> THE EXERCISE:
Return, word for word, the lines of the data starting with the line that contains "Click the main tweet's" and going on through the line that contains "Looking at the screenshot, I should click(521, 481).".
+++++
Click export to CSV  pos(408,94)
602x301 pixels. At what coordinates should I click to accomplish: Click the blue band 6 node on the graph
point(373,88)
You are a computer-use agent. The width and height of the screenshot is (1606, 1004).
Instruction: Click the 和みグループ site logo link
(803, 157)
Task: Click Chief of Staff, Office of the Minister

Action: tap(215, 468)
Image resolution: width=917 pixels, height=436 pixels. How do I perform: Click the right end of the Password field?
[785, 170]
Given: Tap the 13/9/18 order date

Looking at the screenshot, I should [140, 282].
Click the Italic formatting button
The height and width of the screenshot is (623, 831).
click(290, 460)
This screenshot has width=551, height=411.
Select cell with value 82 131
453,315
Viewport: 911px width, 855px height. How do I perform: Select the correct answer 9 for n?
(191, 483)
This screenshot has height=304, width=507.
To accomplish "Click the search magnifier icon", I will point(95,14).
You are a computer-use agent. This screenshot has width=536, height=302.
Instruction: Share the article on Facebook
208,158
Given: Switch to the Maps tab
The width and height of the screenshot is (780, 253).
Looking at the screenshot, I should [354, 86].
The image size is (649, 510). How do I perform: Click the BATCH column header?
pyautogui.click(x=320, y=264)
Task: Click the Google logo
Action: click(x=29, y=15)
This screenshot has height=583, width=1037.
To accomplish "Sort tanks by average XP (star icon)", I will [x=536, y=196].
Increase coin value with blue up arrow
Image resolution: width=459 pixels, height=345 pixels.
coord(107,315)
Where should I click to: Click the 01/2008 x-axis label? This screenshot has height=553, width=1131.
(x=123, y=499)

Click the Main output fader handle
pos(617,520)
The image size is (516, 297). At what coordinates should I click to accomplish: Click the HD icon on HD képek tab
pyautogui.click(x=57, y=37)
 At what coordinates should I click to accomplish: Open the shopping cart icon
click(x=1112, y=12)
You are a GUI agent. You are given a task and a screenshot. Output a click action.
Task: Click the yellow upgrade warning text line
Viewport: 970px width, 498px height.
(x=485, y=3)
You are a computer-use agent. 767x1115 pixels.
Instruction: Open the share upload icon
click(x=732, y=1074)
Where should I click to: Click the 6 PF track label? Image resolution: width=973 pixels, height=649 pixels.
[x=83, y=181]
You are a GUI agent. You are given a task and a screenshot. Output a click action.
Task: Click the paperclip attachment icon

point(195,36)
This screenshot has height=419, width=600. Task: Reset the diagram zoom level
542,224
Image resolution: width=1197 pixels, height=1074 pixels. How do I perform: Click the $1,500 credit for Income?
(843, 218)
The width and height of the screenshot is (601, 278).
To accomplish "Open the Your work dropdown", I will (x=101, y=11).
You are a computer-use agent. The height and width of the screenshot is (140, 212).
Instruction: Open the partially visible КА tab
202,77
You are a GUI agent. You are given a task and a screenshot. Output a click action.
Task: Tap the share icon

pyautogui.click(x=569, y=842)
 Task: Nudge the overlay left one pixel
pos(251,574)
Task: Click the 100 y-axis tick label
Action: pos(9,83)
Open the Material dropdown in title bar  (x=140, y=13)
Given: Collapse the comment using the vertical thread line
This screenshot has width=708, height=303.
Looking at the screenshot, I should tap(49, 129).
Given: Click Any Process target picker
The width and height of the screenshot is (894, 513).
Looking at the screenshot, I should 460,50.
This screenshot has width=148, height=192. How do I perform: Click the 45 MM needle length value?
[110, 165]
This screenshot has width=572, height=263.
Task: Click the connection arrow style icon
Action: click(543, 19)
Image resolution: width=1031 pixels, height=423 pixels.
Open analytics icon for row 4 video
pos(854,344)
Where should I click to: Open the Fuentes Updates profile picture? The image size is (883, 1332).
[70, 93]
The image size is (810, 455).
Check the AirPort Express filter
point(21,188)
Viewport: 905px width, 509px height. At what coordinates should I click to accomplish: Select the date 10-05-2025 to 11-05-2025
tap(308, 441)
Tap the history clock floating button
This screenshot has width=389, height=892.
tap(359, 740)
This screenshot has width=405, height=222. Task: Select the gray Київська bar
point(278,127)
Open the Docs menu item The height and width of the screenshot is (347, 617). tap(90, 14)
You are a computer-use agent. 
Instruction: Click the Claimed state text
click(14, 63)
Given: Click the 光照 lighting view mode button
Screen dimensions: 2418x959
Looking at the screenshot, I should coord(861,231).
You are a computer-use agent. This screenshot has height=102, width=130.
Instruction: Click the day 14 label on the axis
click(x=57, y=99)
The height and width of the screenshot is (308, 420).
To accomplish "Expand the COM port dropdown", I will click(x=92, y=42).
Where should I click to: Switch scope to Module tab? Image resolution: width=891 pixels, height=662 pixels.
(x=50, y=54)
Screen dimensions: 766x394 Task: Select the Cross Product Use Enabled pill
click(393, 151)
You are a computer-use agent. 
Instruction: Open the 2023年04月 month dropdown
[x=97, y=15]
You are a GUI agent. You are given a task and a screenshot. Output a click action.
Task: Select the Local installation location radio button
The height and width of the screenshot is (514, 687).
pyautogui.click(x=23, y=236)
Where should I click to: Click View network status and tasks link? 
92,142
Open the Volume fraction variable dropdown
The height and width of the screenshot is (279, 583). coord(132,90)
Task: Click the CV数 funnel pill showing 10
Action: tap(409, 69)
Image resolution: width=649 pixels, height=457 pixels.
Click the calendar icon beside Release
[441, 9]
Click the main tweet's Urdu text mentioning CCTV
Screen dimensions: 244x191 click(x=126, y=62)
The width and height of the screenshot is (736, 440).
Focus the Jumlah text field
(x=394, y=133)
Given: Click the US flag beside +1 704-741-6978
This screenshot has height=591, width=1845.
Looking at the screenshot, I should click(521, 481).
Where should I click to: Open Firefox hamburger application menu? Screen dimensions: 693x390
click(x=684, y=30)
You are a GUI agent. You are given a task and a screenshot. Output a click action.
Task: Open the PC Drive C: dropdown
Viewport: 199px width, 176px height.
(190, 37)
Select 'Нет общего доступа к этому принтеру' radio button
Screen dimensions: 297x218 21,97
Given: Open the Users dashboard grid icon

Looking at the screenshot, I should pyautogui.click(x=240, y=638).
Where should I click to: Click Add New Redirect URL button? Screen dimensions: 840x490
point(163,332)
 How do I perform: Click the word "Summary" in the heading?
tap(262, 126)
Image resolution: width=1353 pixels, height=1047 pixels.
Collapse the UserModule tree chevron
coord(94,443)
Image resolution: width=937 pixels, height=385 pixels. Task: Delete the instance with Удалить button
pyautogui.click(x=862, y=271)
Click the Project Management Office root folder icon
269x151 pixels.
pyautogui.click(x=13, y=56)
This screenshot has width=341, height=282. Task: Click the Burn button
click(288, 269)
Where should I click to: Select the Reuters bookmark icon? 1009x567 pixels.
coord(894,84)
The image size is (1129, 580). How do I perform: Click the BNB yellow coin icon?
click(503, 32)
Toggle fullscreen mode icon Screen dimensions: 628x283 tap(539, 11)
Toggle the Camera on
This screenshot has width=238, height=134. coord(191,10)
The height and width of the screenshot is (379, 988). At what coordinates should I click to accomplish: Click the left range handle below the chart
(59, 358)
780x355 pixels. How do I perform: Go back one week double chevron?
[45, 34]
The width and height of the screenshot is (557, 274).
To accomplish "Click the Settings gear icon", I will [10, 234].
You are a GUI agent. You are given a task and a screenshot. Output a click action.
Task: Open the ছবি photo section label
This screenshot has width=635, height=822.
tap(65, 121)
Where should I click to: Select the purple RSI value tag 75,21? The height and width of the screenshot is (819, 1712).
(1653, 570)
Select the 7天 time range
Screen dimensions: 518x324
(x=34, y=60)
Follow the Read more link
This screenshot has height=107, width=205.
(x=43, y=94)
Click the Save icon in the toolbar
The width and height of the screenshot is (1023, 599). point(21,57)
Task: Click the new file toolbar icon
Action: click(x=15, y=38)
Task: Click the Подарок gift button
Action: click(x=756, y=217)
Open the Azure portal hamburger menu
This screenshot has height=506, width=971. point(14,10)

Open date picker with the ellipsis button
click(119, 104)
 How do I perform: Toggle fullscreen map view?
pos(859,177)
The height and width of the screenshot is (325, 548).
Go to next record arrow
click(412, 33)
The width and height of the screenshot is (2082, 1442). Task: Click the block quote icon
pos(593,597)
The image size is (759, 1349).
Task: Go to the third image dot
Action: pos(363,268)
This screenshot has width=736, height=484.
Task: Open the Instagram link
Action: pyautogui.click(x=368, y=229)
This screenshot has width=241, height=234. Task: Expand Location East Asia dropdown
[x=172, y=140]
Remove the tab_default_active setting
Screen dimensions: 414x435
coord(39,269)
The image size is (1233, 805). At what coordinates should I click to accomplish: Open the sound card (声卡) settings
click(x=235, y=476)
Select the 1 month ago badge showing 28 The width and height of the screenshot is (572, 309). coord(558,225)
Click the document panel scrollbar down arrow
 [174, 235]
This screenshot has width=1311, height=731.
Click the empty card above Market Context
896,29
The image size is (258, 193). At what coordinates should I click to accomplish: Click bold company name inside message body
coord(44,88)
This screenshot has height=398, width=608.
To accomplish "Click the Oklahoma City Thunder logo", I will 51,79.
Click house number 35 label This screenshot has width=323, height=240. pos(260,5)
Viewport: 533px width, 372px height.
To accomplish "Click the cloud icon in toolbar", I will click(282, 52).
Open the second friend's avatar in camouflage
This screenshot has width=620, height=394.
+++++
> SOLVED PROBLEM:
Click the main tweet's Urdu text mentioning CCTV
Screen dimensions: 244x191 click(x=126, y=62)
The width and height of the screenshot is (736, 440).
Focus the Jumlah text field
(x=394, y=133)
Given: Click the US flag beside +1 704-741-6978
This screenshot has height=591, width=1845.
Looking at the screenshot, I should click(521, 481).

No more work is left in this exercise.